Паратов. Ну, вот, велика важность! Исполняй, что приказывают! Без рассуждений! Я этого не люблю, Робинзон.

Робинзон. Я тебе говорю: как он увидит меня с ней вместе, он меня убьет.

Паратов. Убьет он тебя или нет – это еще неизвестно; а вот если ты не исполнишь сейчас же того, что я тебе приказываю, так я тебя убью уж наверное. (Уходит в кофейную.)

Робинзон (грозя кулаком) . О, варвары, о, разбойники! Ну, попал я в компанию! (Уходит.) Вожеватов подходит к Ларисе.

Лариса (взглянув на Вожеватова) . Вася, я погибаю!

Вожеватов. Лариса Дмитриевна, голубушка моя! Что делать-то? Ничего не поделаешь.

Лариса. Вася, мы с тобой с детства знакомы, почти родные; что мне делать – научи!

Вожеватов. Лариса Дмитриевна, уважаю я вас и рад бы… я ничего не могу. Верьте моему слову!

Лариса. Да я ничего и не требую от тебя; я прошу только пожалеть меня. Ну, хоть поплачь со мной вместе!

Вожеватов. Не могу, ничего не могу.

Лариса. И у тебя тоже цепи?

Вожеватов. Кандалы, Лариса Дмитриевна.

Лариса. Какие?

Вожеватов. Честное купеческое слово. (Отходит в кофейную.)

Кнуров (подходит к Ларисе) . Лариса Дмитриевна, выслушайте меня и не обижайтесь! У меня и в помышлении нет вас обидеть. Я только желаю вам добра и счастья, чего вы вполне заслуживаете. Не угодно ли вам ехать со мной в Париж на выставку?
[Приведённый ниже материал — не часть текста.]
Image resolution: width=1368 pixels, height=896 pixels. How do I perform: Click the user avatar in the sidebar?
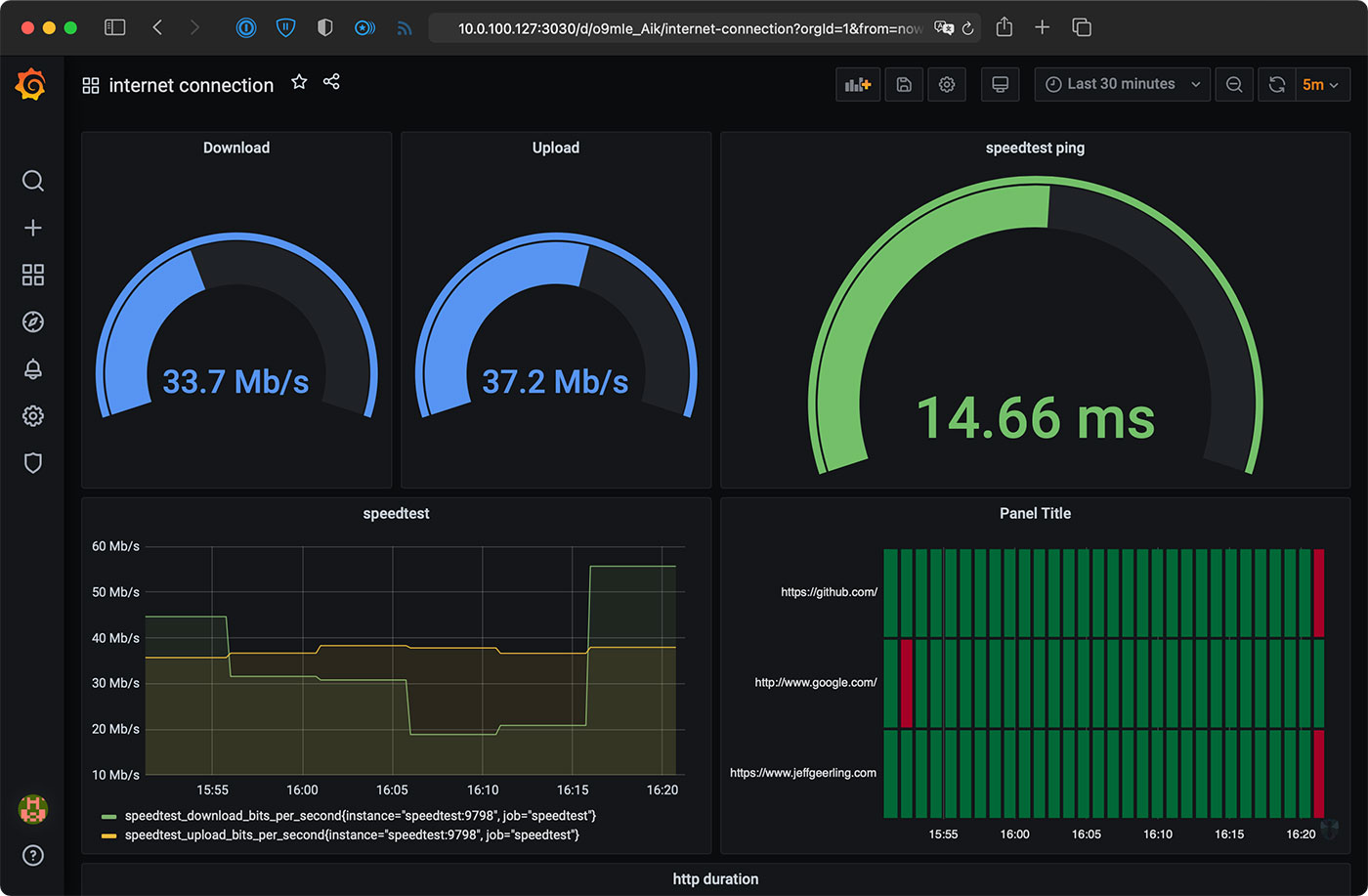32,809
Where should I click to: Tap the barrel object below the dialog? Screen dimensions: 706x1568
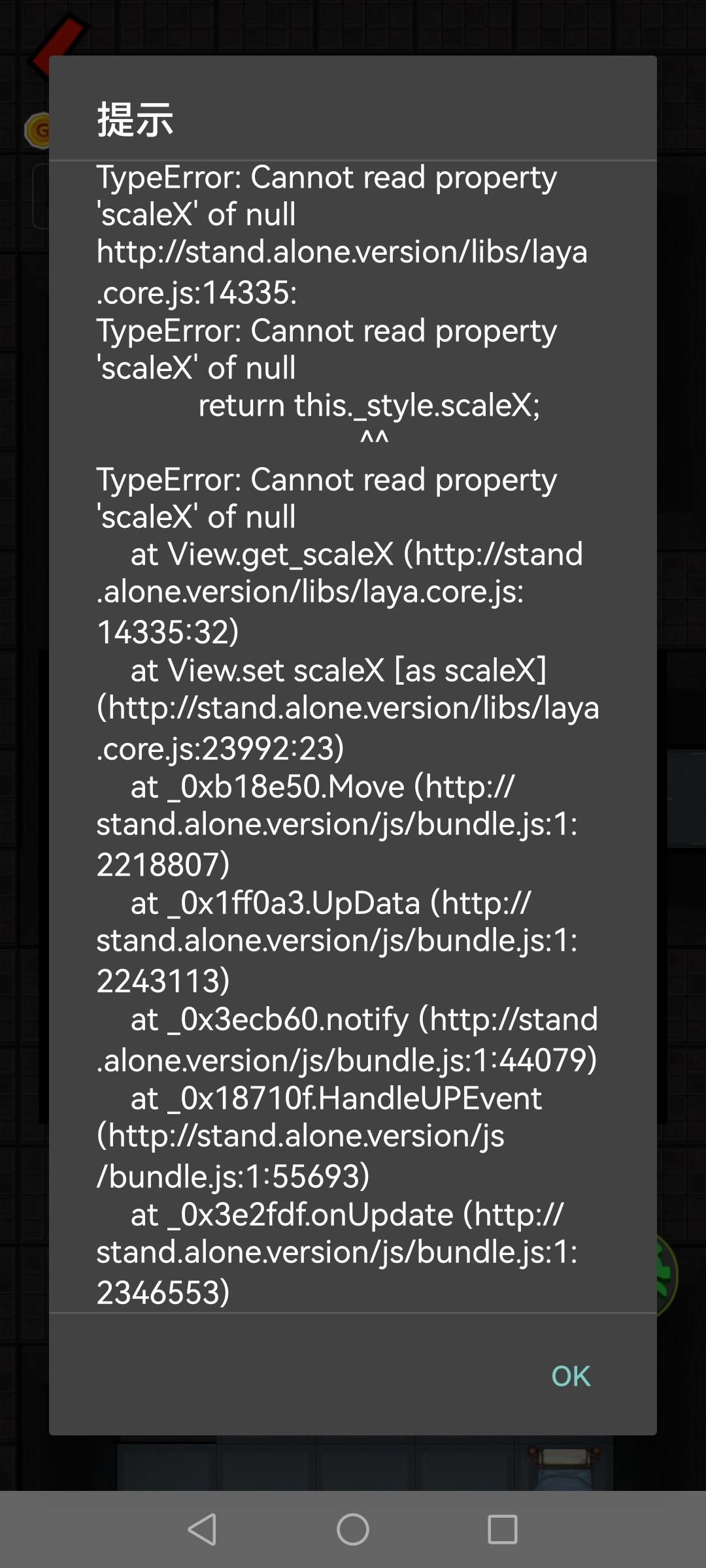pyautogui.click(x=563, y=1465)
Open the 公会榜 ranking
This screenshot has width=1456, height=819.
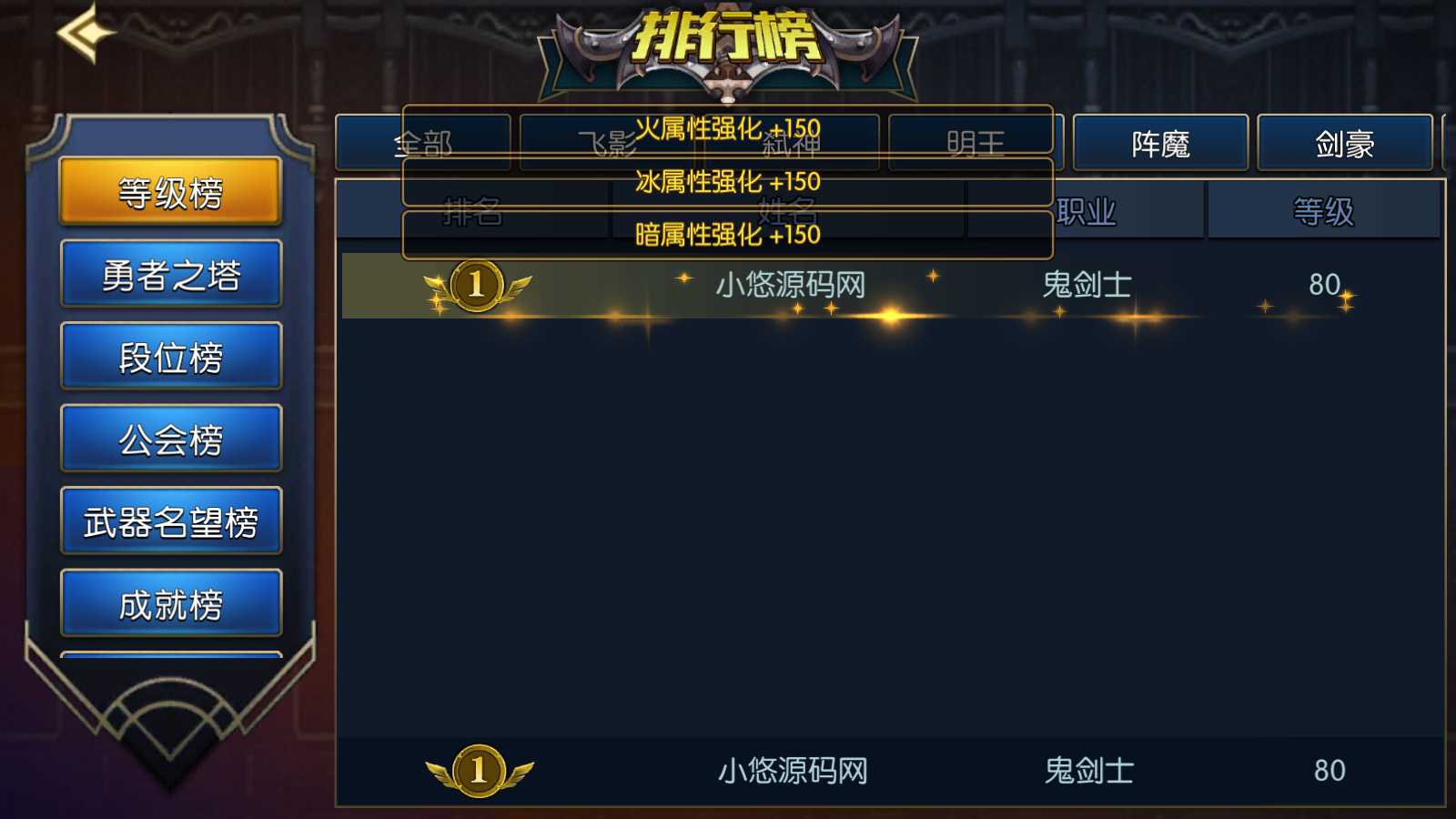[171, 439]
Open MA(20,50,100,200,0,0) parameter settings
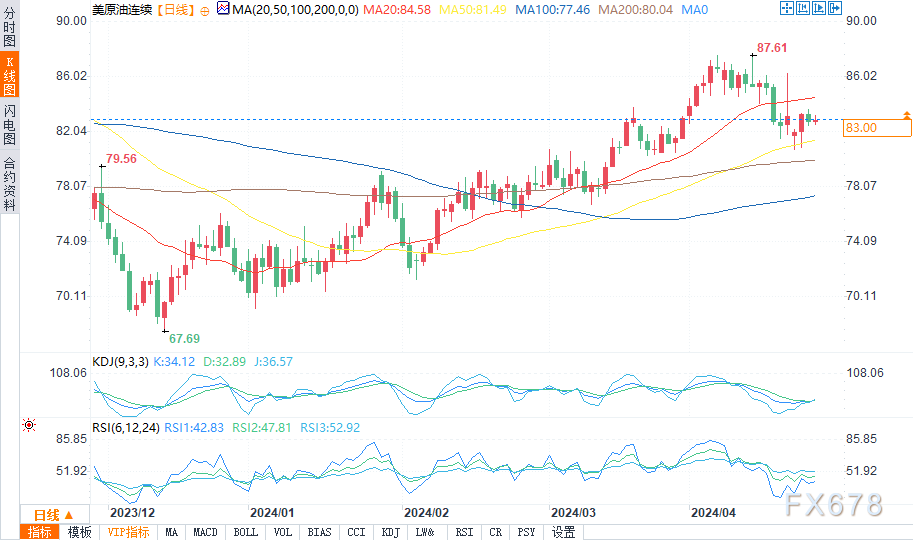This screenshot has height=540, width=913. pos(295,10)
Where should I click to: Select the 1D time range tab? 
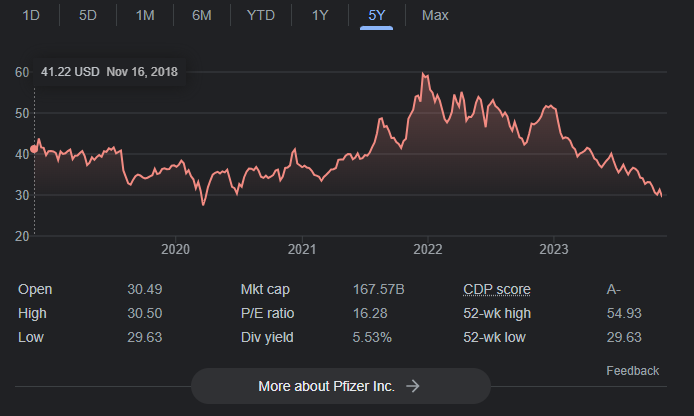coord(32,15)
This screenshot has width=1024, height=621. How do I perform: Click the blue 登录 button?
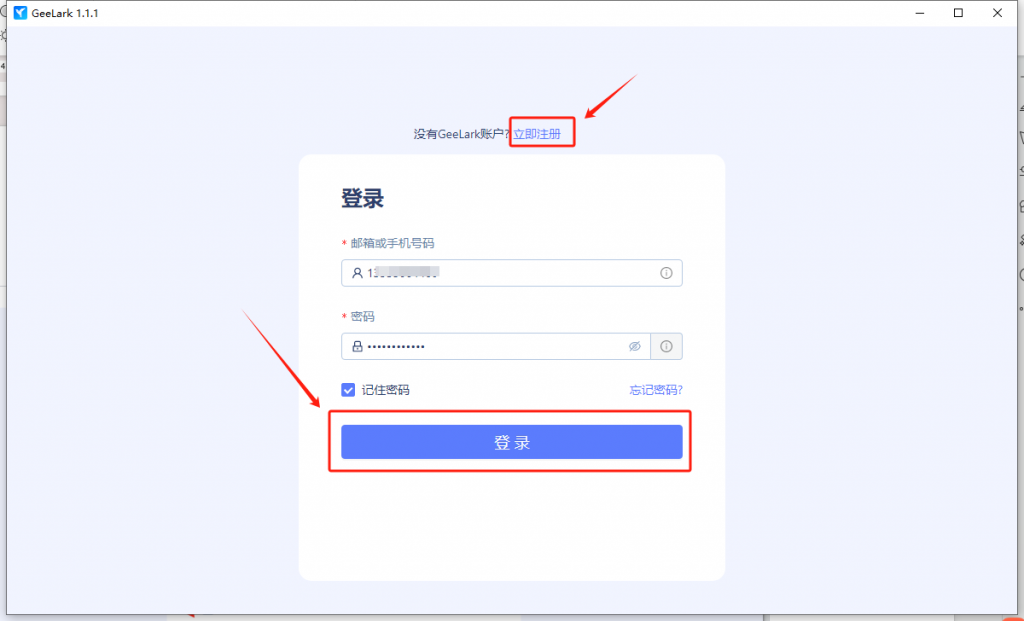pos(512,442)
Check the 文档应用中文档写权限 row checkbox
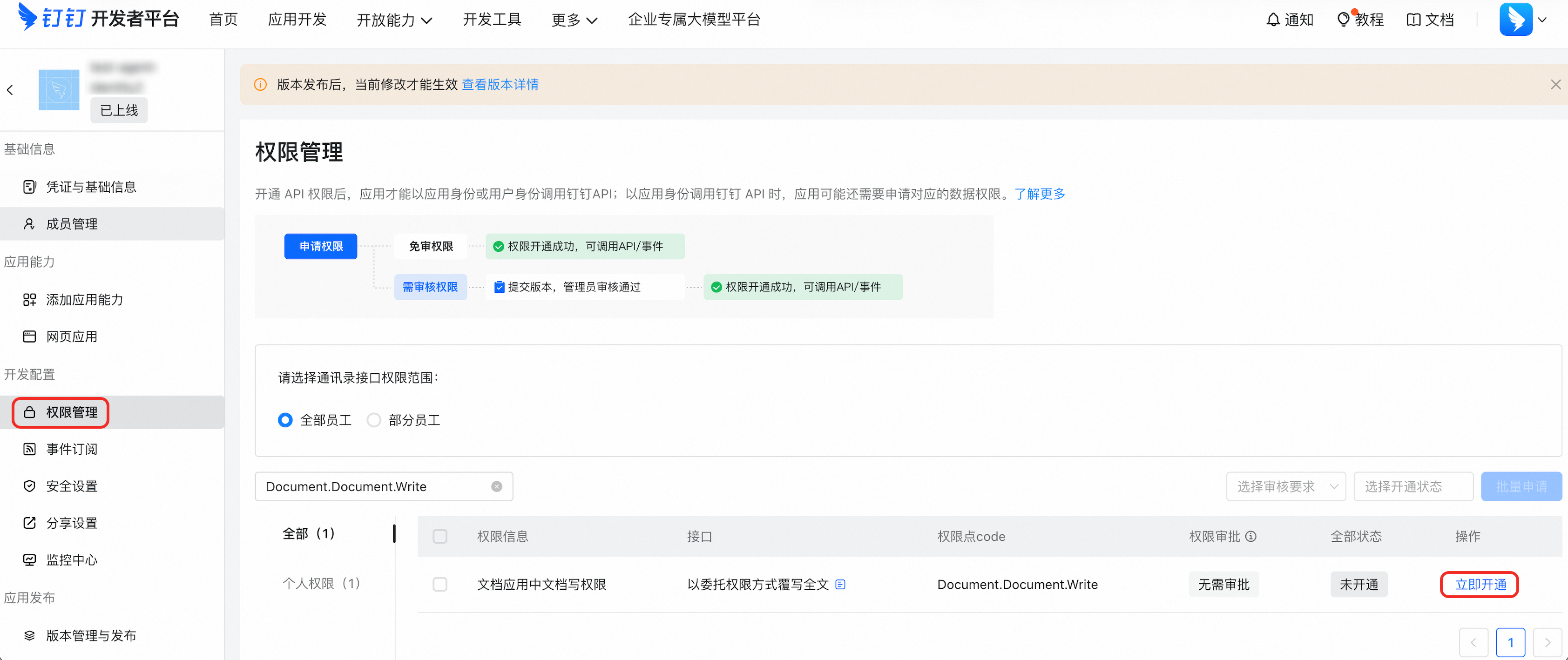1568x660 pixels. pos(439,585)
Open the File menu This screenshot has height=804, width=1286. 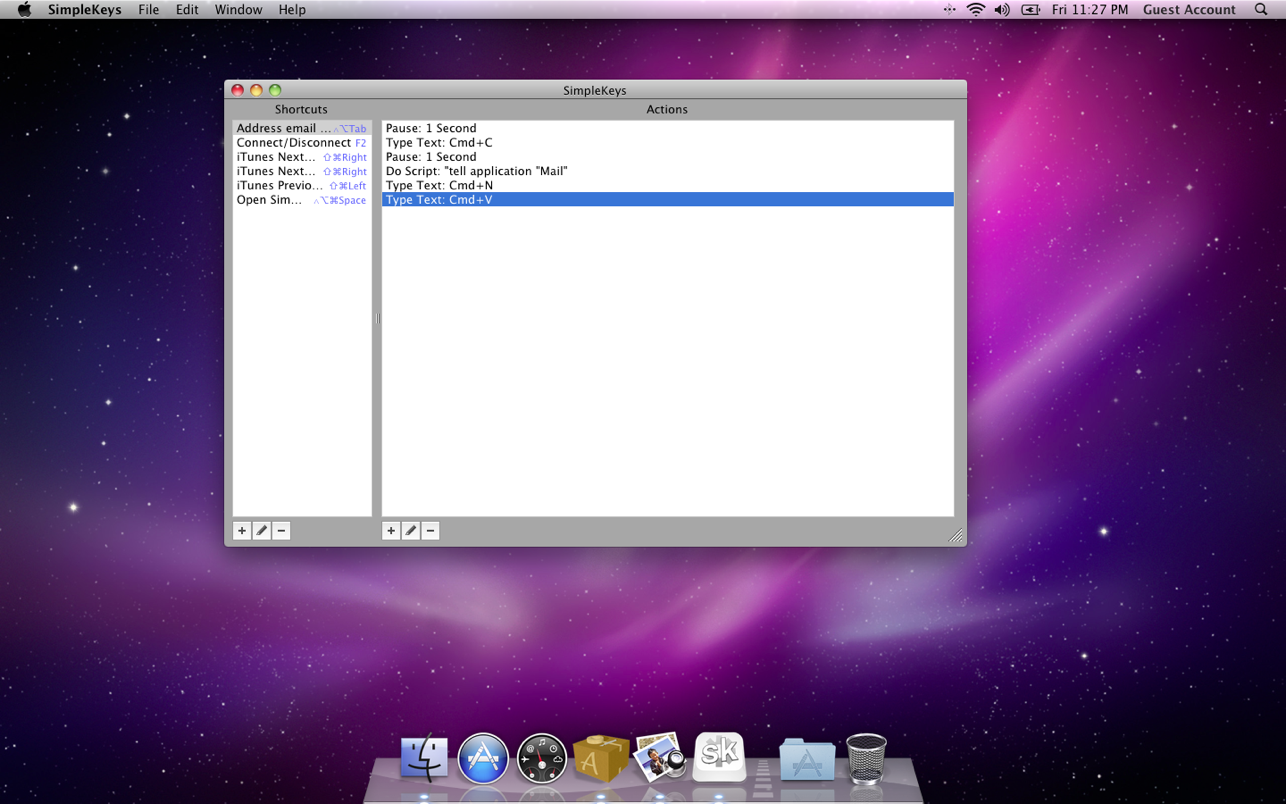[x=148, y=10]
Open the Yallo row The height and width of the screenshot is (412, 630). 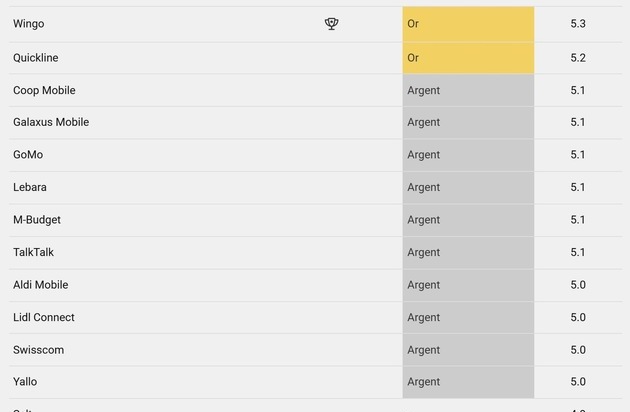(x=26, y=382)
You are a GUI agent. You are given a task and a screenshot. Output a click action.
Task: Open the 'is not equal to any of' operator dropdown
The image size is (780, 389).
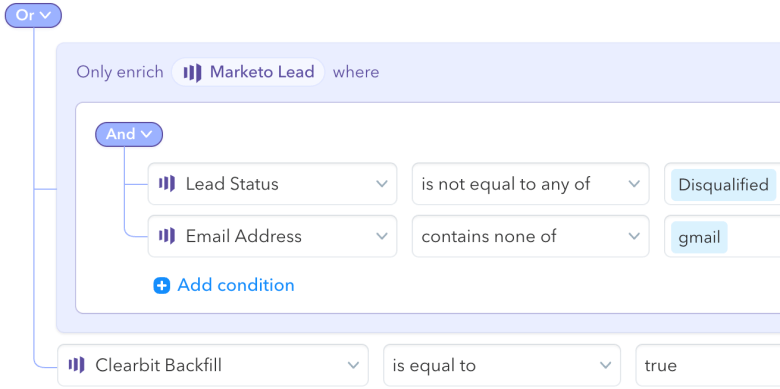point(530,184)
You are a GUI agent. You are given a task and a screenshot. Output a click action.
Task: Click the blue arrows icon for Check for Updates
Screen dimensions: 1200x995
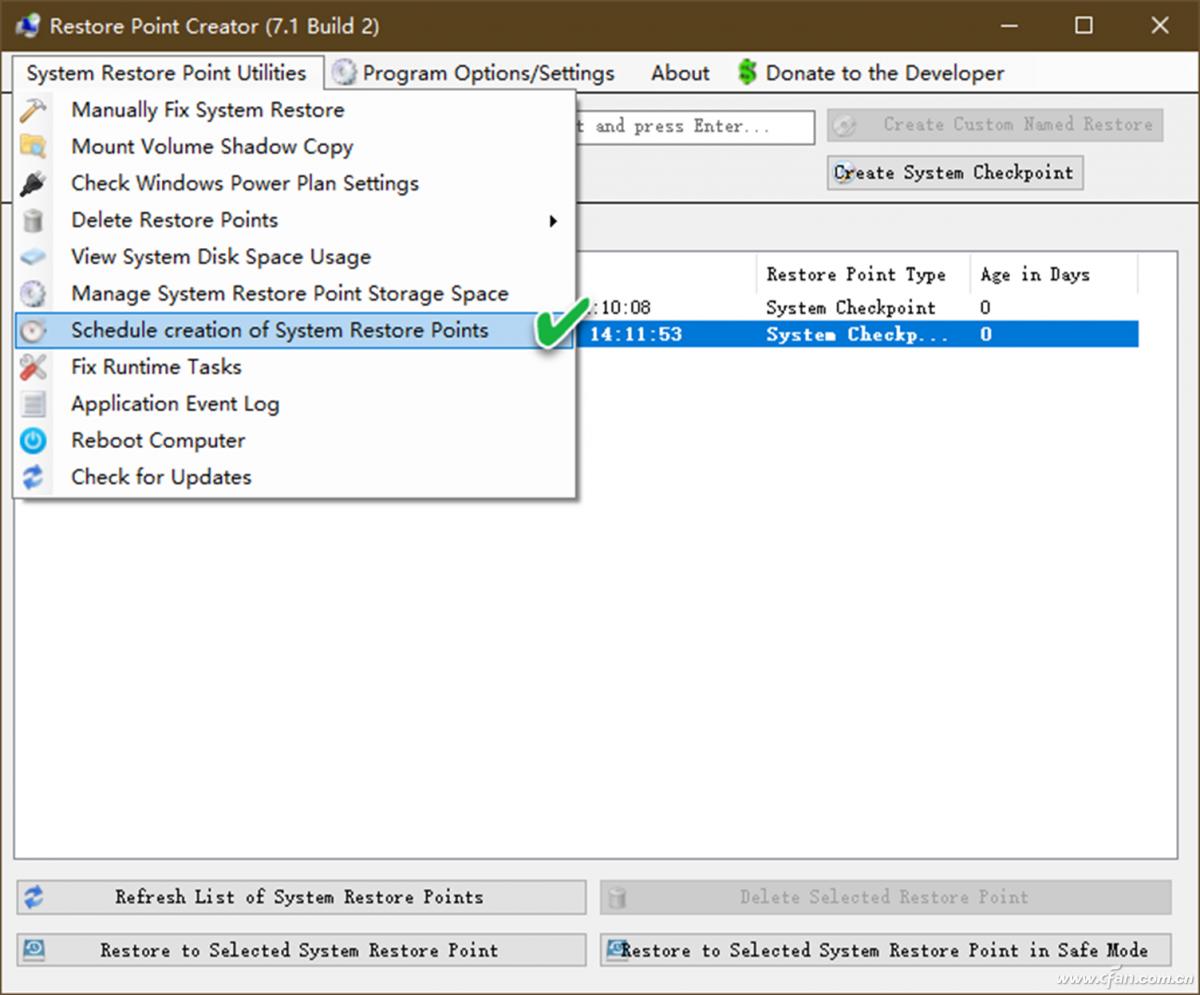tap(33, 478)
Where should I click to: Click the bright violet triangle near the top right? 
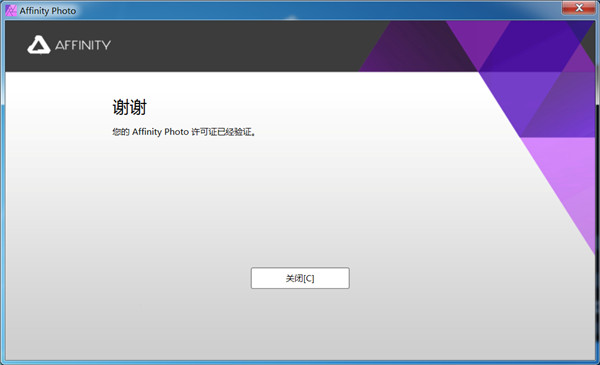click(x=478, y=38)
Лариса отрицательно качает головой.

И полное обеспечение на всю жизнь?

Лариса молчит.

Стыда не бойтесь, осуждений не будет. Есть границы, за которые осуждение не переходит: я могу предложить вам такое громадное содержание, что самые злые критики чужой нравственности должны будут замолчать и разинуть рты от удивления.

Лариса поворачивает голову в другую сторону.

Я бы ни на одну минуту не задумался предложить вам руку, но я женат.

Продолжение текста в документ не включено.